Linda Jackson: Is Martin there at that point? I guess maybe Martin had just come. The staff was Lee and Chari Shanker was there then, and Ramon Trilecki - all of us were stage managing together. And it was a really quick production of Ballo. It was great.
Marc A. Scorca: And then Miami was with Bob (Robert) Herman?
Linda Jackson: Yes. Right. And the other 10% of what I know about producing opera, I learned from Bob Herman
Marc A. Scorca: And Bob Herman, of course, who had been an assistant to Rudolf Bing, and part of that team that built and opened the new Metropolitan Opera House. Bing retired in 1972, and Bob Herman went down to what was Greater Miami Opera. What was Bob Herman like?
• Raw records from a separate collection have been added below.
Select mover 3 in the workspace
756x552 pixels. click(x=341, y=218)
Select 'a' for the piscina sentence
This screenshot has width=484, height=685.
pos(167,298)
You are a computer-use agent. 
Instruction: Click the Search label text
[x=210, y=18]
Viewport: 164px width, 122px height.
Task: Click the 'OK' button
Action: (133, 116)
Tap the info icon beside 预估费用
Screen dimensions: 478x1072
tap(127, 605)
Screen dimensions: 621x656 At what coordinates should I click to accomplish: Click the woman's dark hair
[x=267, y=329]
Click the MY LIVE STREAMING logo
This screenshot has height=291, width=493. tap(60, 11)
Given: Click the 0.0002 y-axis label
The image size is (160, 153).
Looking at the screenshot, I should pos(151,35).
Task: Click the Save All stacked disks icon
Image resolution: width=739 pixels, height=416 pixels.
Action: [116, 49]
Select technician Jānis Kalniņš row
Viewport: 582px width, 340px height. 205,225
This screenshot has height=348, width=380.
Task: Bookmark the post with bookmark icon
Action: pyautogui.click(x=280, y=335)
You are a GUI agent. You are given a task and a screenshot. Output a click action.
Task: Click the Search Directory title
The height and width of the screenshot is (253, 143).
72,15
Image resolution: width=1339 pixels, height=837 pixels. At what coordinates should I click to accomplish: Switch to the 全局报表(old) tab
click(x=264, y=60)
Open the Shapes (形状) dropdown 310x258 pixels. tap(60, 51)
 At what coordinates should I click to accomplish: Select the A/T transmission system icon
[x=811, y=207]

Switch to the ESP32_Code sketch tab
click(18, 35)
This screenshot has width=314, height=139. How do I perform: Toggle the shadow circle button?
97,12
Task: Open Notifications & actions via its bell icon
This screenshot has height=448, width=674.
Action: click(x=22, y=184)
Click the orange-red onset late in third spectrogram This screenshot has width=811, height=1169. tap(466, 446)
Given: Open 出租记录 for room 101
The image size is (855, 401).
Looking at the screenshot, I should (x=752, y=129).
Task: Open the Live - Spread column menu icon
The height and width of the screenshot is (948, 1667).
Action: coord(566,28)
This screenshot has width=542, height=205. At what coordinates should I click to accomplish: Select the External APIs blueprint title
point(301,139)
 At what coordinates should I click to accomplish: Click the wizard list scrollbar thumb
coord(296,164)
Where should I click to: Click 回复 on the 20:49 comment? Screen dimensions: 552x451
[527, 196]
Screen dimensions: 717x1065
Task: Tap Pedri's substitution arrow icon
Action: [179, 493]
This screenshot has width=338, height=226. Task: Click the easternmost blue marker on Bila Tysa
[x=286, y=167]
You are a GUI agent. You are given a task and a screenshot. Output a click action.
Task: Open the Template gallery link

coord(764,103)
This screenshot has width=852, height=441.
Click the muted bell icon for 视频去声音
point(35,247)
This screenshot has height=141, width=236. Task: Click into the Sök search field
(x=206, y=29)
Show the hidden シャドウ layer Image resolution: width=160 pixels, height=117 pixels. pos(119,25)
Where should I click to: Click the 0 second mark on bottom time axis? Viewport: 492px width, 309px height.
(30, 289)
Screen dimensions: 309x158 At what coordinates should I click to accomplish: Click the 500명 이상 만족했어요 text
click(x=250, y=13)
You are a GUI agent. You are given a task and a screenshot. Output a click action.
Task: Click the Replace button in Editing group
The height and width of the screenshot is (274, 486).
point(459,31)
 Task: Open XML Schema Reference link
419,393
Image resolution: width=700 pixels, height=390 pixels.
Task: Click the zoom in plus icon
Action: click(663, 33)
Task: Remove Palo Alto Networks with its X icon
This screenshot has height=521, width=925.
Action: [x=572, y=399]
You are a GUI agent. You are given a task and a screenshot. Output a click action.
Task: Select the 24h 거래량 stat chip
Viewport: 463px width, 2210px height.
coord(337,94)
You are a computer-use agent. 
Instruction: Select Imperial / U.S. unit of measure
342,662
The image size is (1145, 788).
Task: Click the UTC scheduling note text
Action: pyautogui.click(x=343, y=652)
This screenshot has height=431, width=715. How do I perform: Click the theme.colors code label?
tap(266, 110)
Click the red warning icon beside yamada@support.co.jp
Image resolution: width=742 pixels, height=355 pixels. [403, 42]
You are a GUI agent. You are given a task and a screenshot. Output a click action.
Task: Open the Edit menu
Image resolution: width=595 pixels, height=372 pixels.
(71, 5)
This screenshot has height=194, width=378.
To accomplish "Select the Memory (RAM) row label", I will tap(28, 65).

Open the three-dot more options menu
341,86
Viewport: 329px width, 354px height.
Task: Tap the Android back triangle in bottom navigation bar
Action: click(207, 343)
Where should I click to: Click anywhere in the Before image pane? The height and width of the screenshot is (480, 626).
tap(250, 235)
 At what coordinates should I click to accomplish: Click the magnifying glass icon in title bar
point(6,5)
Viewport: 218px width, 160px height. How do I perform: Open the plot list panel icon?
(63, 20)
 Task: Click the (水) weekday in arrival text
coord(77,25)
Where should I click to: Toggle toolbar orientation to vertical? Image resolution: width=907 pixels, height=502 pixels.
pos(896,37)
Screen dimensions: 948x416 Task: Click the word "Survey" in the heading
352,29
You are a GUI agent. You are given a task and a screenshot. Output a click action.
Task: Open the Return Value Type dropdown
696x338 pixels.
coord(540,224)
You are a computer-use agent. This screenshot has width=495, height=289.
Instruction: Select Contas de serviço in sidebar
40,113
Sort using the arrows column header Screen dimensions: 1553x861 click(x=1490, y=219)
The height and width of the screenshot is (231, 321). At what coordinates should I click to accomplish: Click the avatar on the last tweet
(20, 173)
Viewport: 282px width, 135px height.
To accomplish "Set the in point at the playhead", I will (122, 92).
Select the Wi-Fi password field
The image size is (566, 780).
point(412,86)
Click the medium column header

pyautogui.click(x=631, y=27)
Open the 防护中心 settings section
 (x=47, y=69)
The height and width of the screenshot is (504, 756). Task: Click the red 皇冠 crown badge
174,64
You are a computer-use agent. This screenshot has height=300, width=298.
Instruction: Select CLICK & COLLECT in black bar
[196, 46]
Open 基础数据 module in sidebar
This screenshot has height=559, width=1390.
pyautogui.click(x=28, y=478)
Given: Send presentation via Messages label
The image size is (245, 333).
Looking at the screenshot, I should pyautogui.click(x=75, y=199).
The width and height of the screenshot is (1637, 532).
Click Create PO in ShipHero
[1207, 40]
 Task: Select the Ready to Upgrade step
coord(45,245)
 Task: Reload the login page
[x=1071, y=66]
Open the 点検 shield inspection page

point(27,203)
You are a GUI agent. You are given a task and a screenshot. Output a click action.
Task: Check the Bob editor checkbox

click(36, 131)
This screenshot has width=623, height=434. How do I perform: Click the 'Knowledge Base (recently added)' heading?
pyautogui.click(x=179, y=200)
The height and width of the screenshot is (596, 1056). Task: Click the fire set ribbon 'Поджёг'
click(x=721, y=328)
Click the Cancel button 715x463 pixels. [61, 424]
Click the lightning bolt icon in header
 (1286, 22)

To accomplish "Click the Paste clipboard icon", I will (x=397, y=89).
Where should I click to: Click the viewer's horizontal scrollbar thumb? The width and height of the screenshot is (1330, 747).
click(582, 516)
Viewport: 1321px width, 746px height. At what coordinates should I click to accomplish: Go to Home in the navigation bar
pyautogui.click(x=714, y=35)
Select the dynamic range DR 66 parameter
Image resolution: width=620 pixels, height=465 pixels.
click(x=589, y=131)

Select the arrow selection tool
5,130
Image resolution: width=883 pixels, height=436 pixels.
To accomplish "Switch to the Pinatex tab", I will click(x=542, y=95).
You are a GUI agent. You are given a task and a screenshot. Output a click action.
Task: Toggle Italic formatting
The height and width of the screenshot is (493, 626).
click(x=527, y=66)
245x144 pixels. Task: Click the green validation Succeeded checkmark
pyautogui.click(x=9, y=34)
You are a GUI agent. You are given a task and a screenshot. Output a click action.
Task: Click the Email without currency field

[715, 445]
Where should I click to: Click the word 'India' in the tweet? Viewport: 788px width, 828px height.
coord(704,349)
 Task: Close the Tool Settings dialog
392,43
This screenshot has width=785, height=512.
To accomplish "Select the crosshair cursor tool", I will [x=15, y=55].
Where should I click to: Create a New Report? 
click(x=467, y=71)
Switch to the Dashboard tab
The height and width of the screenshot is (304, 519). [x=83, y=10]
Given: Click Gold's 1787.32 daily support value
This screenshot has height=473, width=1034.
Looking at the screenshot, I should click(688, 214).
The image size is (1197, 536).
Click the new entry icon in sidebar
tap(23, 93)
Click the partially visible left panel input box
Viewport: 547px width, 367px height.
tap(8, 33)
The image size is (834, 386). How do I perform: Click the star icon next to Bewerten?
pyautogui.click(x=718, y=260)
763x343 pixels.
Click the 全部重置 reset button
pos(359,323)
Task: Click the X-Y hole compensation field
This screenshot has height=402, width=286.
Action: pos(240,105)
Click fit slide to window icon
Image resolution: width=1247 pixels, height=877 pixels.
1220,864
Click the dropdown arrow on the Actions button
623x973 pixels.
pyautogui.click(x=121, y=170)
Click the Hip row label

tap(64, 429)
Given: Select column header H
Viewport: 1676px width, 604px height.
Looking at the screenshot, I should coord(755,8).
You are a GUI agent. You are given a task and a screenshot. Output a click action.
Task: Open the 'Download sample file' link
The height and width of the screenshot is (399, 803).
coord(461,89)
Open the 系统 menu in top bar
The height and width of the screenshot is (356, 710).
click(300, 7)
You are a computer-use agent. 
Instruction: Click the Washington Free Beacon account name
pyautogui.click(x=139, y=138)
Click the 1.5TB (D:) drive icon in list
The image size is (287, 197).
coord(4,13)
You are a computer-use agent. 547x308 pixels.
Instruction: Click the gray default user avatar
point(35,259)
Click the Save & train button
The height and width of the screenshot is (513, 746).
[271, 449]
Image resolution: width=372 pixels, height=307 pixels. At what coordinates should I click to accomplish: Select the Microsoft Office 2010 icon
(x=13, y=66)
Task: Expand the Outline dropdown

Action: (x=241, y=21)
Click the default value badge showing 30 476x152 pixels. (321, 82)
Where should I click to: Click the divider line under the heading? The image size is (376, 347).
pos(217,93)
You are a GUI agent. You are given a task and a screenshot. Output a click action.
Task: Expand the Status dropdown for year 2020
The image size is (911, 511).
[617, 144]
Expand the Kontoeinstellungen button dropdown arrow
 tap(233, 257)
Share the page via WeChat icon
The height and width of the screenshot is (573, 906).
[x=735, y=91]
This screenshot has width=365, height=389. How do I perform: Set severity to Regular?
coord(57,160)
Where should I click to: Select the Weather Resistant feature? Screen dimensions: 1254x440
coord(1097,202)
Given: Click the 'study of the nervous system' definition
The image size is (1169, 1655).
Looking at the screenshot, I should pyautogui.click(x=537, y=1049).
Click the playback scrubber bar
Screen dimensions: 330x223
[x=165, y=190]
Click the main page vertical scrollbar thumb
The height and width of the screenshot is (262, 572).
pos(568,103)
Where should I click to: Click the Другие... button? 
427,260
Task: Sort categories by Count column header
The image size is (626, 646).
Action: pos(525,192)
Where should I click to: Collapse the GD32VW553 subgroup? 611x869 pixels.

Linda Jackson: Bob was very formal and Houston was, at the time, a very American house. We hired mostly American artists and also a lot of Brits. We had a relationship with Glyndebourne, so I worked with a lot of British directors and a lot of young singers. So, you know, the early days of Alan Titus and Brent Ellis and Noëlle Rogers and Clarice Carson. And we did a Salome with Grace Bumbry. In Miami, it was very formal. That's where I got to work with (Luciano) Pavarotti, and that's where I got to work with (Plácido) Domingo. And Emerson Buckley was the music director/artistic director, and so we did very traditional grand opera. But what I learned from Bob was... He always sat down with the team - director, conductor beforehand to talk about what the shows were gonna be about, so that he would know what he was getting. And that's the one thing that I learned from him - when I later became a general director, it was always making sure that I talked through that. I didn't wanna be surprised when I went into rehearsals to see what I was gonna get. So I learned that from Bob.
Marc A. Scorca: Yeah, because if you are surprised at rehearsal, there's nothing you can do about it.
Linda Jackson: So, that was really good. But there, I learned really about tradition: opera tradition. Emerson Buckley - Buck - was a real traditionalist. And what singers were going to expect; how the bows were going to go; what the pecking order on bowing was - things like that.
Marc A. Scorca: So, Jane Weaver and Texas Opera Theater...
Linda Jackson: Jane invited me back to Texas Opera Theater. Jane had really taken TOT from being just sort of an appendage of Houston Grand Opera and separately incorporated it, and made it into its own company. We sort of were the opera company for the state of Texas, and so we toured a lot of small towns in Texas where we were the opera company of El Paso. We were the opera company of all of these little towns. There were guilds in those places that would always host us after the performances. We went a little bit into Louisiana and Oklahoma and, again, it was a lot of young singers. And it was interesting because I was at HGO when the Studio was formed. So at the time we had the Studio and we had TOT, and so there were a lot of young singers getting all different kinds of experiences. The difference with Texas Opera Theater was that you got to sing a role multiple times. You really got to learn how to do a role. I learned a lot because the first couple years I didn't go out - my last year I did go out on tour, and you watch from performance to performance; you watch different cast changes. You watch how an artist has grown into a role over the time. That is the one thing that is unfortunate about losing all those touring companies.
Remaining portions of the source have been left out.